What drew you to the subject of addiction?
Addiction as well as the story behind The Weekend are subjects that are very close to me. While I can't go into too many details, The Weekend is based on a something that happened to me personally. I took someone in who was dealing with battling demons at the time and I myself was dealing with crippling loneliness. I felt the parallel stories were important to tell and show the viewers that addiction comes in many forms and that sometimes a random person can show up in your life to help you realize what you needed from within yourself to overcome them.
You make a big impact with a short amount of screen time to work with. What is the biggest advantage to the short film format?
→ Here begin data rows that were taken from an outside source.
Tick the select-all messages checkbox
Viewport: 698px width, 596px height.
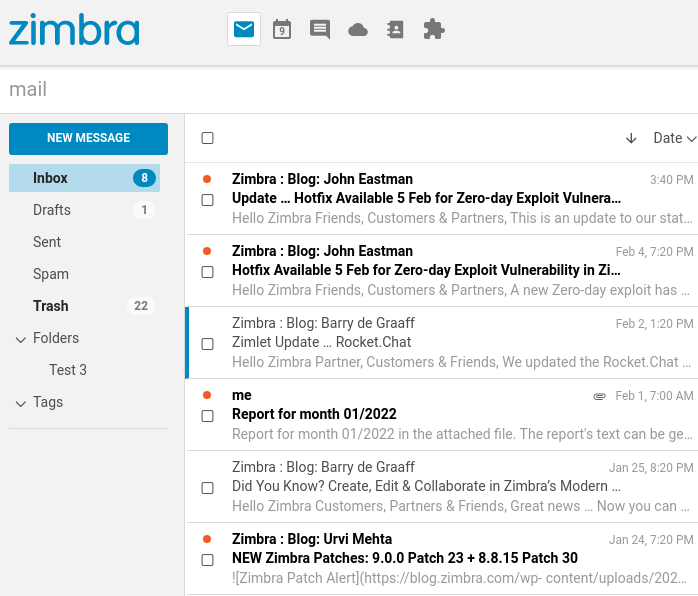(x=207, y=138)
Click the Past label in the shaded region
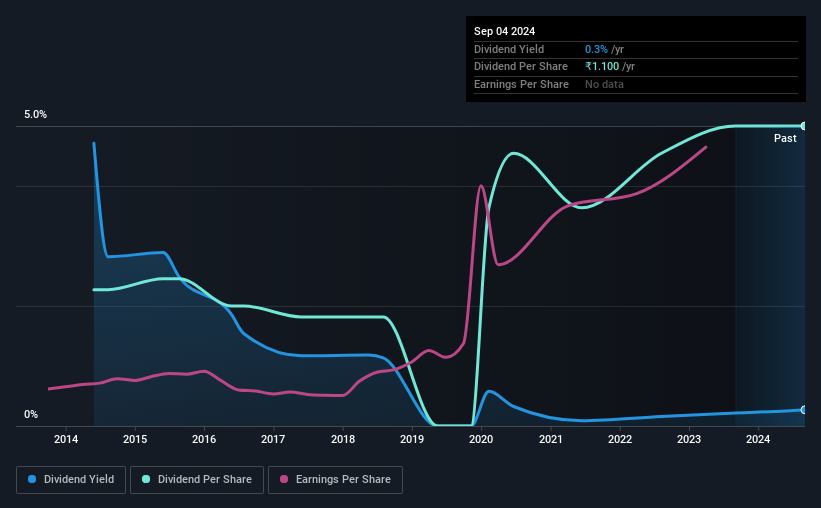 (x=785, y=138)
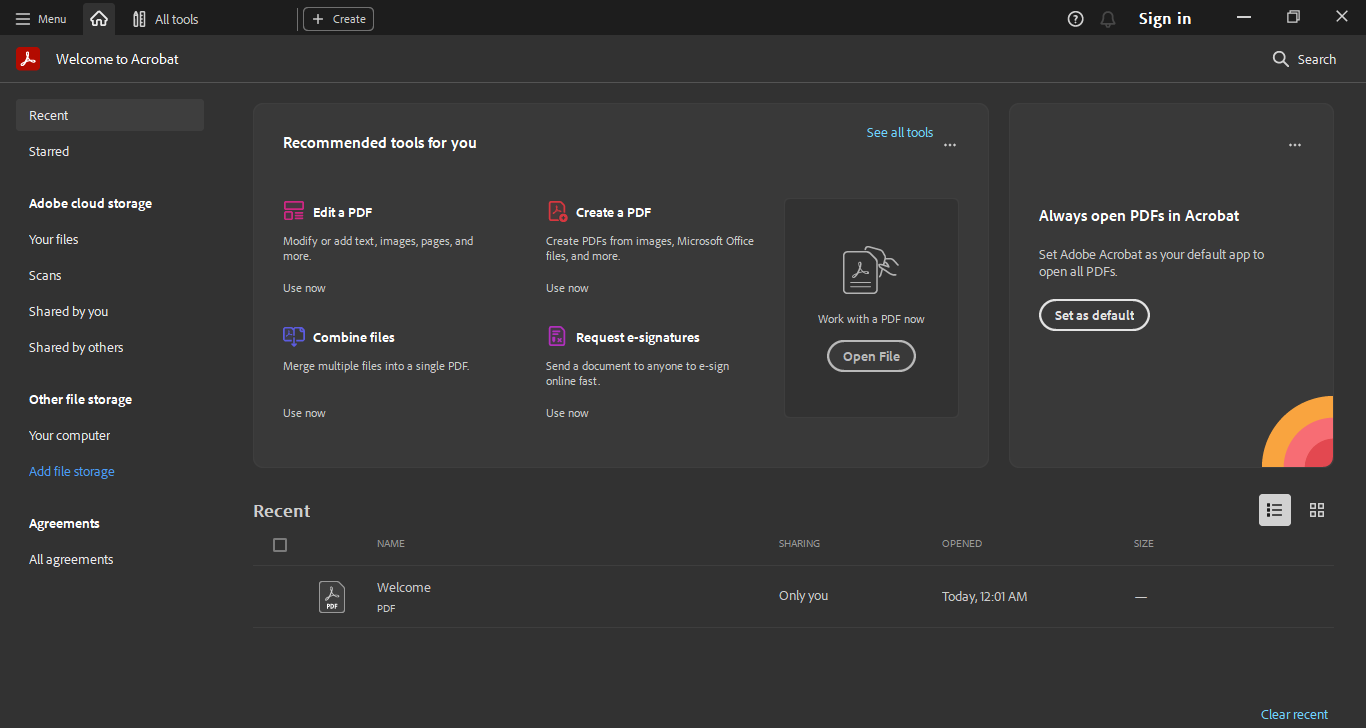Click the Clear recent link

1294,714
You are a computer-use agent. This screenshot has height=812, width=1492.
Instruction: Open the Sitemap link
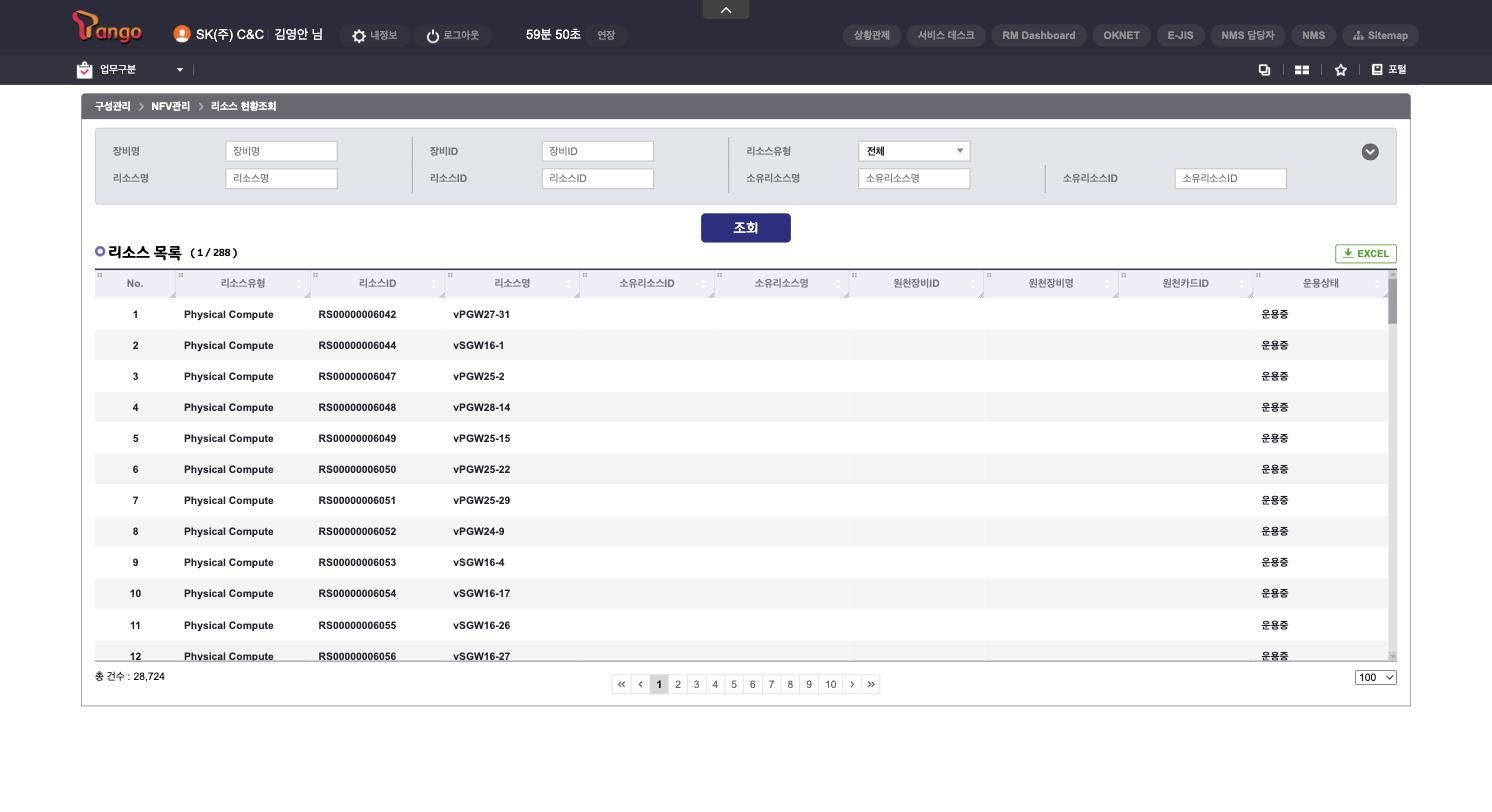click(x=1380, y=35)
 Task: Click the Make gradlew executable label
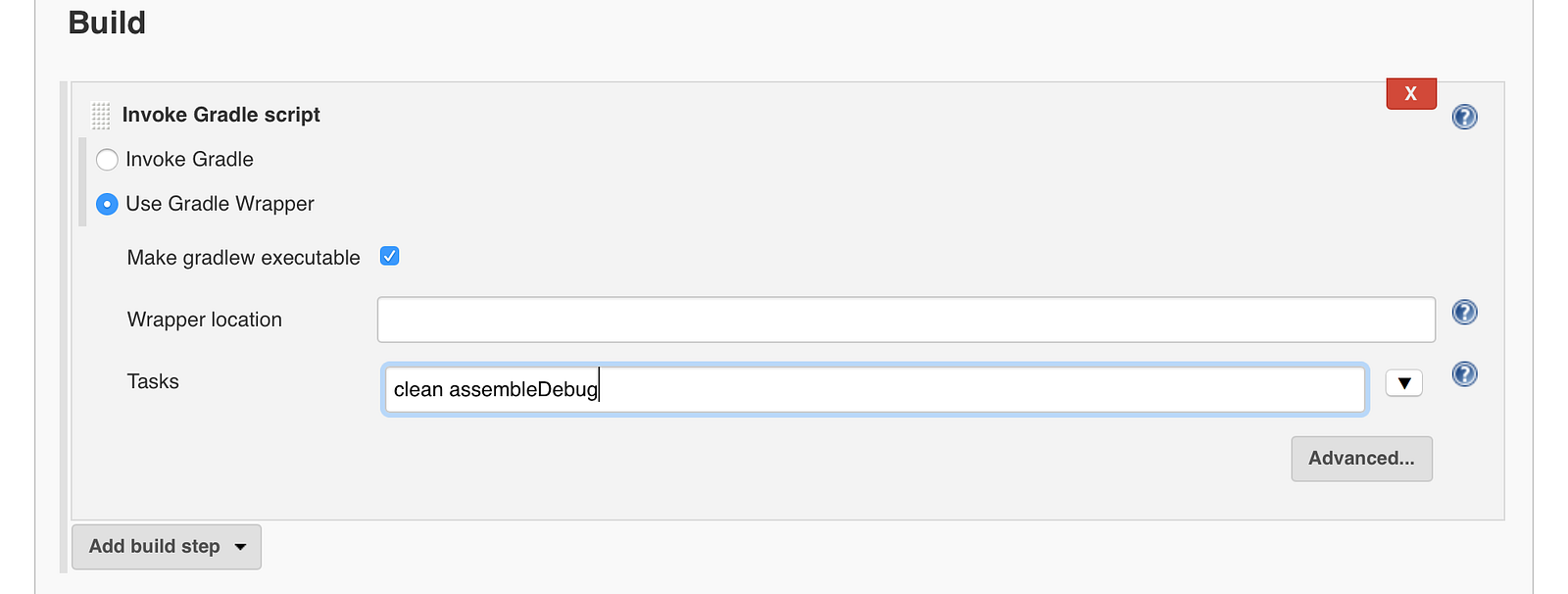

Thank you so much. I knew that The Weekend, being my first film ever, needed to be a short. I promised myself to tell the story in no less or no more than 20 minutes. The advantage to that was the challenge it presented in bringing to life the raw emotion of the two characters stories and also give them both a proper arc. I learned very quickly that just because it's a short film doesn't mean it's an easy film to make. There's a lot of pressure in editing to get the pacing right, know what to cut, and learn how to build emotion in a short time frame. Having no professional training in the art of filmmaking I felt this little vignette was the best way to find my voice as a director.
Did the actors know each other before shooting?
Danielle and Taso did know each other before filming. I was struggling to find a leading man for the role of Christian and Danielle had recommended Taso. At first I wasn't convinced he was right for the role but Danielle was insistent that he would nail the part. We set up a cold read and I was blown away. The two of them on camera together is simply magical. It was like directing brushstrokes. It's rare to get that kind of chemistry between actors for a first film. I'm grateful to both of them for the love they put into the characters.
How do you facilitate a connection like that between two lead actors?
One thing that was key was that Danielle, Taso, and myself all lived in the apartment for three days together while filming. It was a really beautiful time we had and I'll not soon forget it. Another choice I made to make the dialogue feel real was the use of technical improvisation. I had a full treatment written with cues and subject matter but as for the dialogue I wanted to it to feel uncomfortably real. That, in turn, gave the actors so much freedom to play with their performances and really make the characters their own. Something I learned from the process of making a film that way was trusting your actors choices. There were times when I would redirect them a bit but the two of them really knocked it out of the park. Especially Danielle's monologue. When she was finished, the entire set froze for a full five minute after I quietly called cut. The scene still brings me to tears whenever we screen it.
Do you think the setting of the film, New York particularly, can be another character in the story?
Being a native New Yorker I always saw this city as it's own living being. It's like an old, insomniac Aunt of yours who is kind of mean but once you get on her good side she will reward you forever. I've honestly never had a desire to film anywhere else, besides Italy. I would say that right now I am in my Brooklyn phase because it is where I live and it still feels like New York, particularly in the neighborhood I reside in. Alas, everything I love about New York is changing. I just hope I can capture some of that beautiful magic before it disappears.
How did New York play a role in the story and the making of this film?
Something that may go over people's heads the first time they watch the film is that every time the two protagonists appear on camera together there is virtually no one else in the frame with them. They are the two loneliest souls in a giant city where seemingly hundreds of people are on top of each other at all times. When you are dealing with any kind of addiction, New York City can feel like the loneliest place in the world. The upside? You never know when a beautiful stranger will sit next to you on a bench and completely turn your world around. That's the role New York City played in The Weekend. The Matchmaker.